- Born: Jacquelyn L. McKeever November 19, 1930
- Died: June 27, 2007 (aged 76)
- Education: Susquehanna University
- Occupation: Actress/Singer
- Years active: 1953–1960

= Jackie McKeever =

American actress

Jacquelyn McKeever (November 19, 1930 – June 27, 2007) was an American actress and singer.

==Early years==

Born Jacquelyn L. McKeever in Bethlehem, Pennsylvania to Rollin McKeever and Arlene McKeever. McKeever grew up in the neighboring town of Catasauqua, Pennsylvania. She graduated from Whitehall High School and attended Susquehanna University in Selinsgrove, Pennsylvania. McKeever was a music major at Susquehanna and while there was involved in Sigma Alpha Iota, a music fraternity for women.

She was also involved in piano, chapel choir, Susquehanna Singers and the Symphony Orchestra. She graduated from Susquehanna in 1953.

McKeever started teaching music after college, including a stint teaching Music Appreciation at a grade school in Livingston, New Jersey. She later said she only took the teaching job to get her closer to New York City so she could study piano there.

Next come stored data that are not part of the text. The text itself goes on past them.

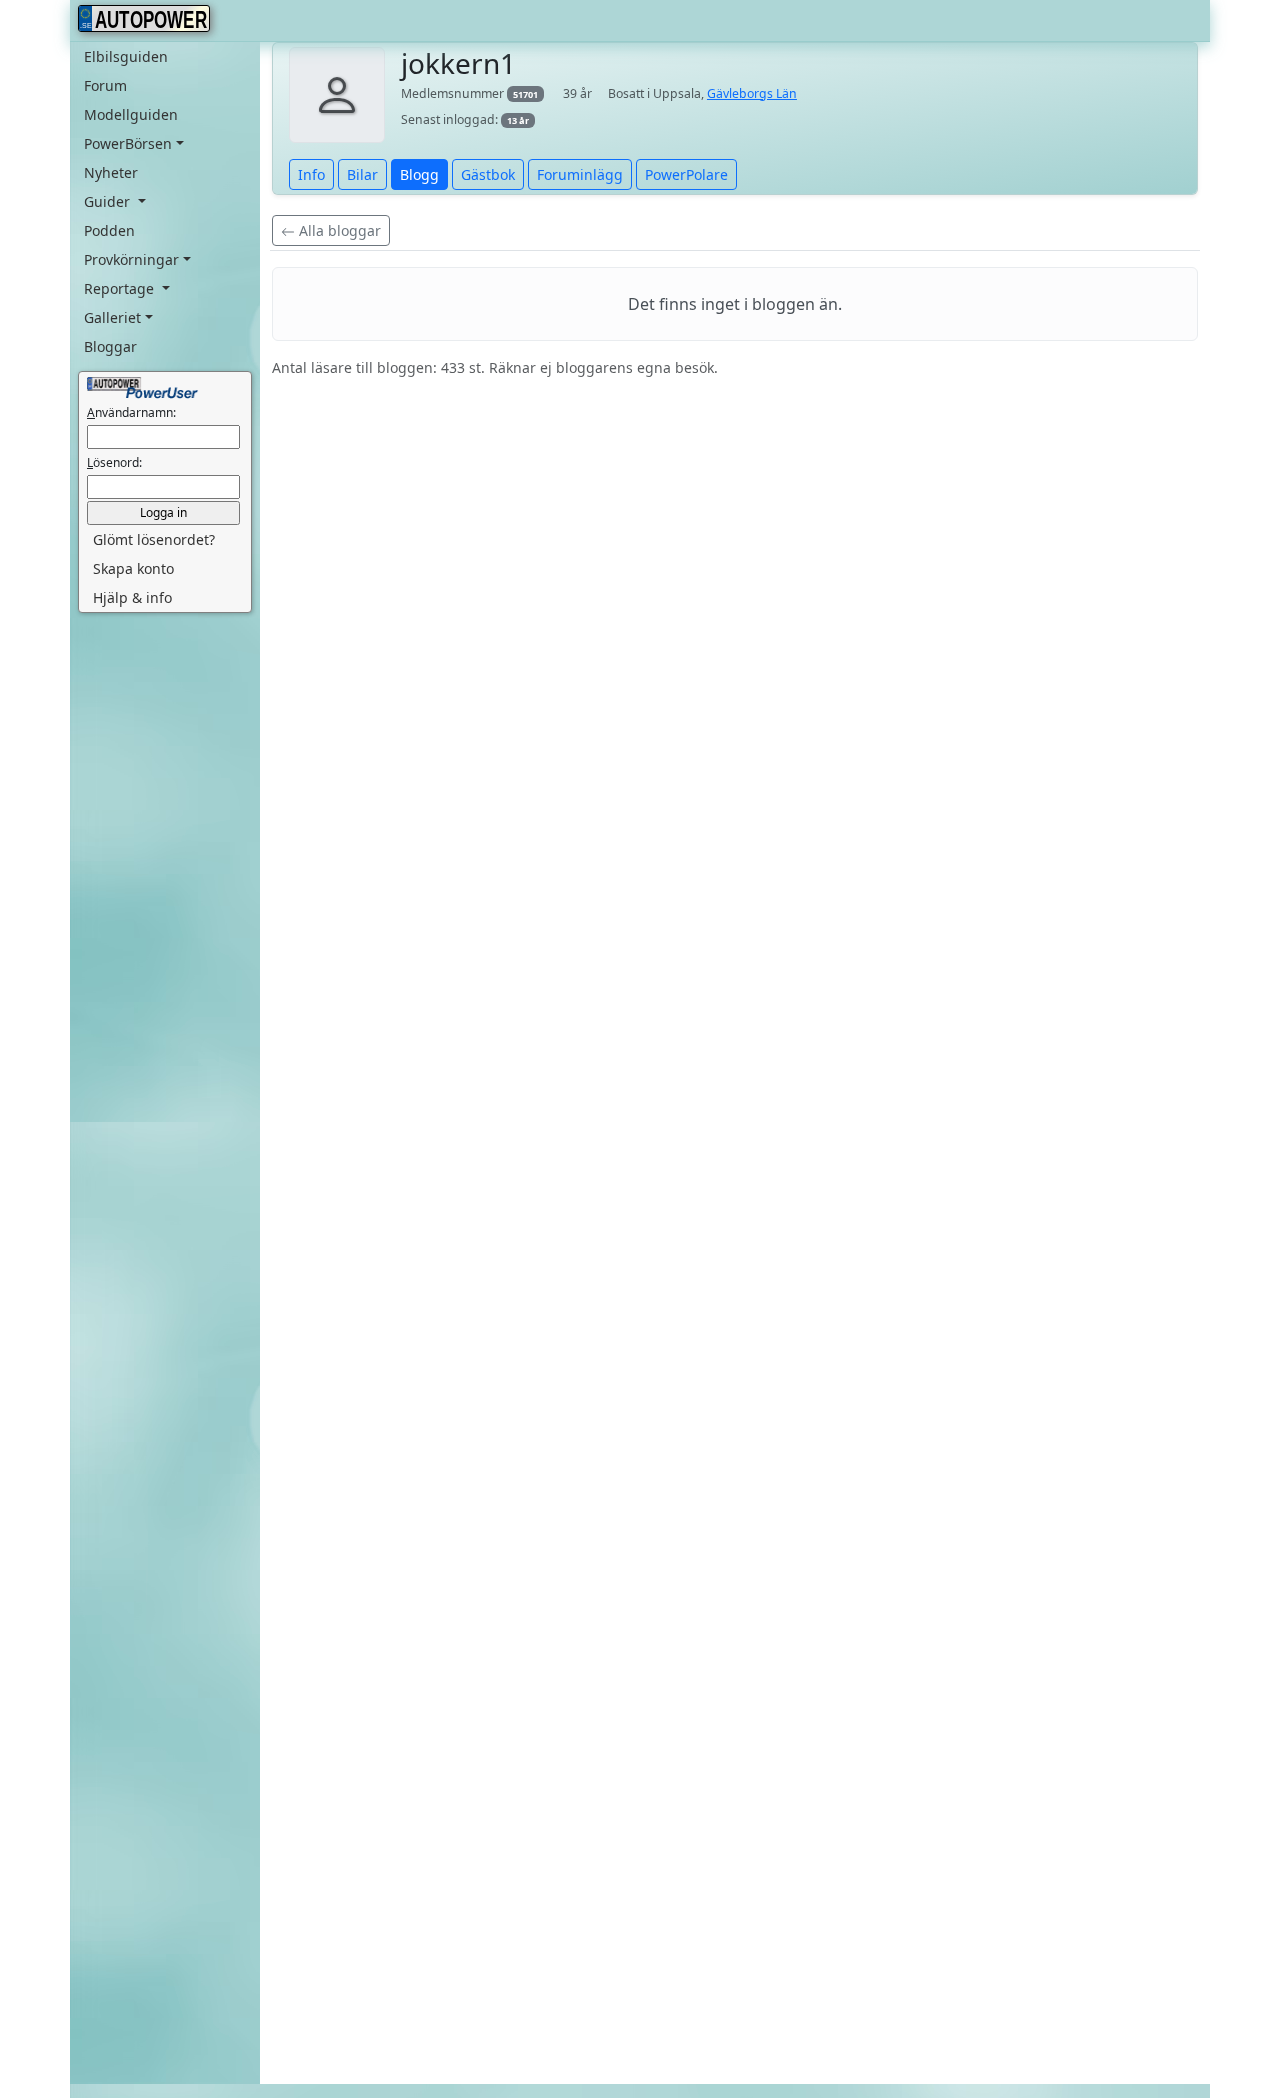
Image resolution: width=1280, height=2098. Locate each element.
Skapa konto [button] (133, 568)
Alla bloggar (338, 230)
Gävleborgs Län (752, 93)
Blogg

McKeever was discovered while teaching in Livingston when she joined the choir of a local church when a music director heard her sing. The director asked her to do a summer vocal workshop. She wasn't sure if she was interested in a singing career but she decided to do the workshop and subsequently was invited to perform in a series of operatic roles at the Paper Mill Playhouse in Millburn, New Jersey. She then decided to leave her teaching career and pursue a full-time career on Broadway. Her boyfriend around this time proposed to her, but she turned him down to focus on her career.

In the spring of 1956, McKeever improved her career opportunities by appearing on the television program Chance of a Lifetime. She won the talent contest in three episodes before losing.

==Theatre==
McKeever continued to take class and worked on her acting chops by performing in summer stock in New York. She was cast in the musical A Carefree Heart that never made it to Broadway. Also in that show was veteran performer Susan Johnson, who helped McKeever get a part in a new musical based on the 1953 film The Captain's Paradise. McKeever said, " José Ferrer, the director, picked me for the part because he said I had an innocent look. ....I don't know about that, though." The musical was Oh, Captain!, starring Tony Randall as the Captain, and in which McKeever made her Broadway debut. The show opened at the Neil Simon Theatre in February 1958 and played 192 performances. McKeever played the part that in the film was portrayed by Celia Johnson. She had to learn an English accent, which she said she did by watching movies. The producers also made her lose weight for the role. Critics praised her performance as a proper English wife who kicks up her heels on a trip to Paris. For this role, McKeever received a Tony Award nomination (her co-stars, Susan Johnson and Tony Randall, were also nominated and the show received a nomination for Best Musical). Johnson and McKeever were nominated for Best Featured Actress in a Musical together but lost to Barbara Cook for The Music Man. In 1964 she was the female lead in the first Australian production of the musical Camelot alongside Paul Daneman which opened at Her Majesty's Theatre, Melbourne.

==Television==
McKeever is most known for starring in a 1958 television adaptation of the musical Wonderful Town (1953) opposite Rosalind Russell. McKeever took the role of Eileen Sherwood in the television version. During the 1950s McKeever also guest-starred on Bronco and was a featured singer on The Ed Sullivan Show.

==Death==
McKeever died on June 27, 2007, at the age of 76 of natural causes. She had retired from show business and was a resident of Mifflinburg, Pennsylvania, and her hometown of Catasauqua, Pennsylvania.